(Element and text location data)
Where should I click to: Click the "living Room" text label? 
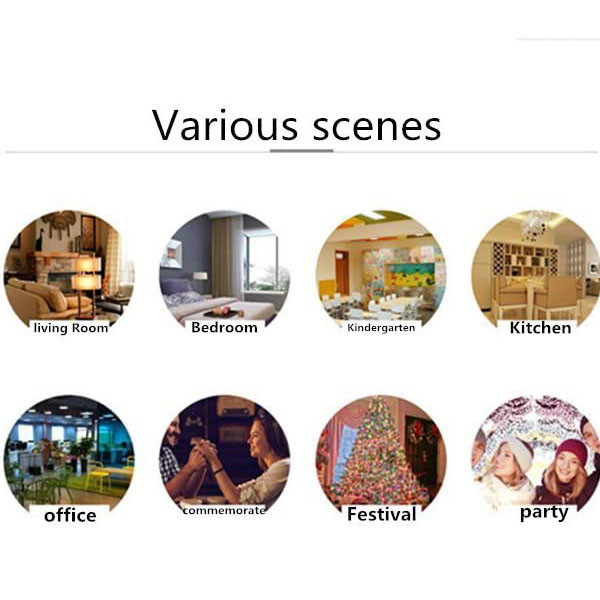[71, 328]
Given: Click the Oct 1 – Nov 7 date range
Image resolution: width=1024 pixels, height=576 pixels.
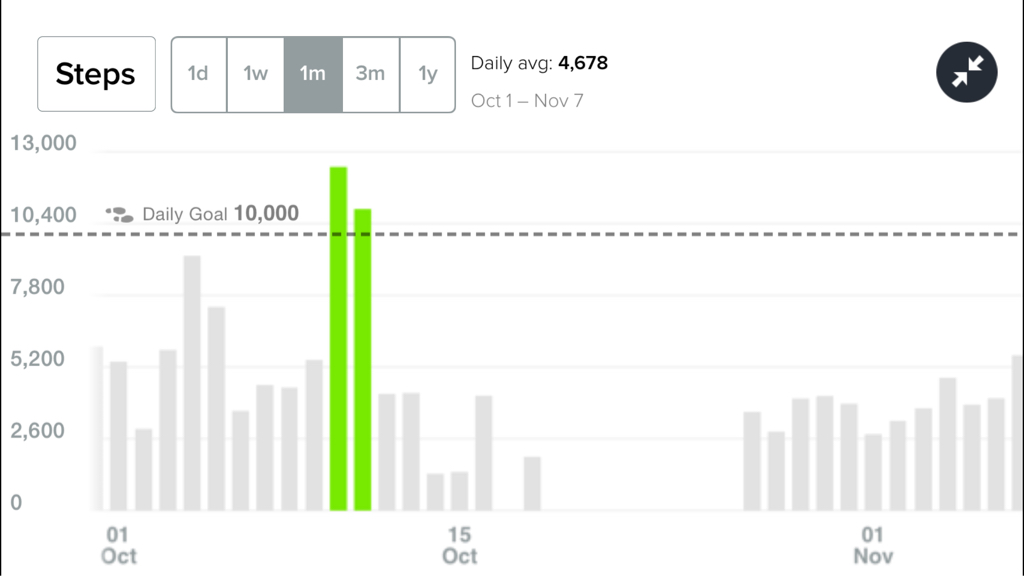Looking at the screenshot, I should [527, 101].
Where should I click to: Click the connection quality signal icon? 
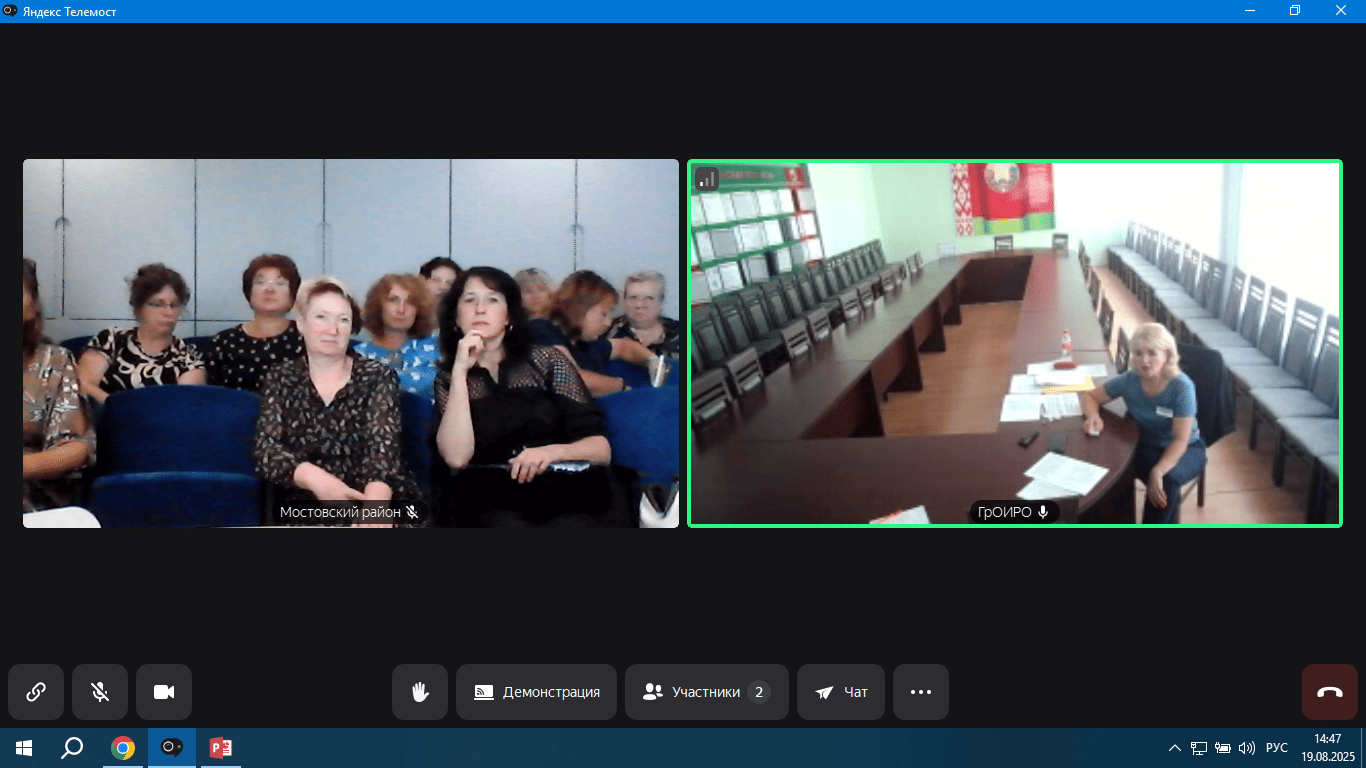point(707,179)
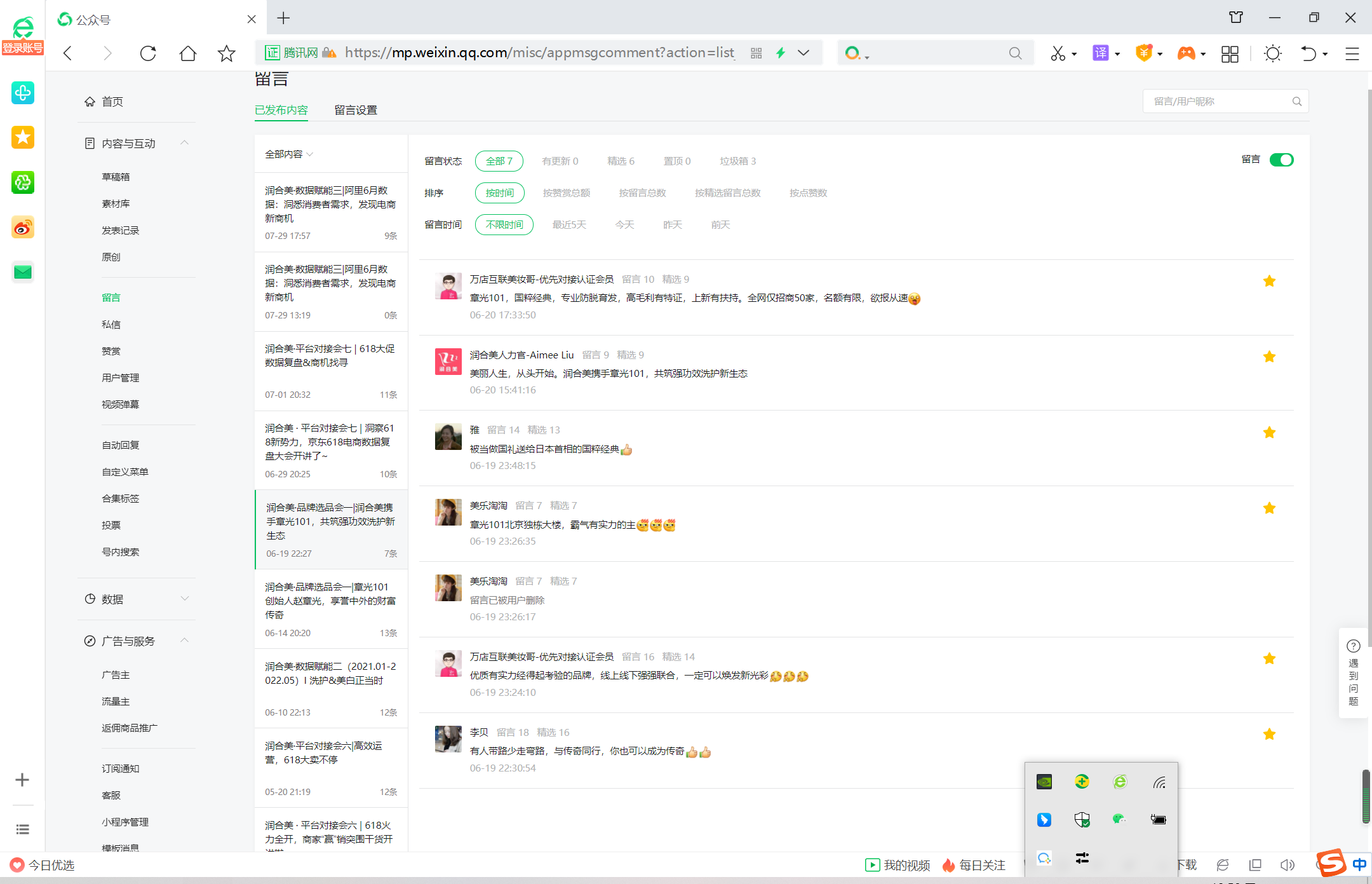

- _Instructions to follow_
Copy the data above line for line, leaving out the pictures.

- _Written reply_
Where should I click to: Click the "living Room" text label? 
[71, 328]
Given: Click the Oct 1 – Nov 7 date range
Image resolution: width=1024 pixels, height=576 pixels.
Looking at the screenshot, I should [527, 101].
Where should I click to: Click the connection quality signal icon? 
point(707,179)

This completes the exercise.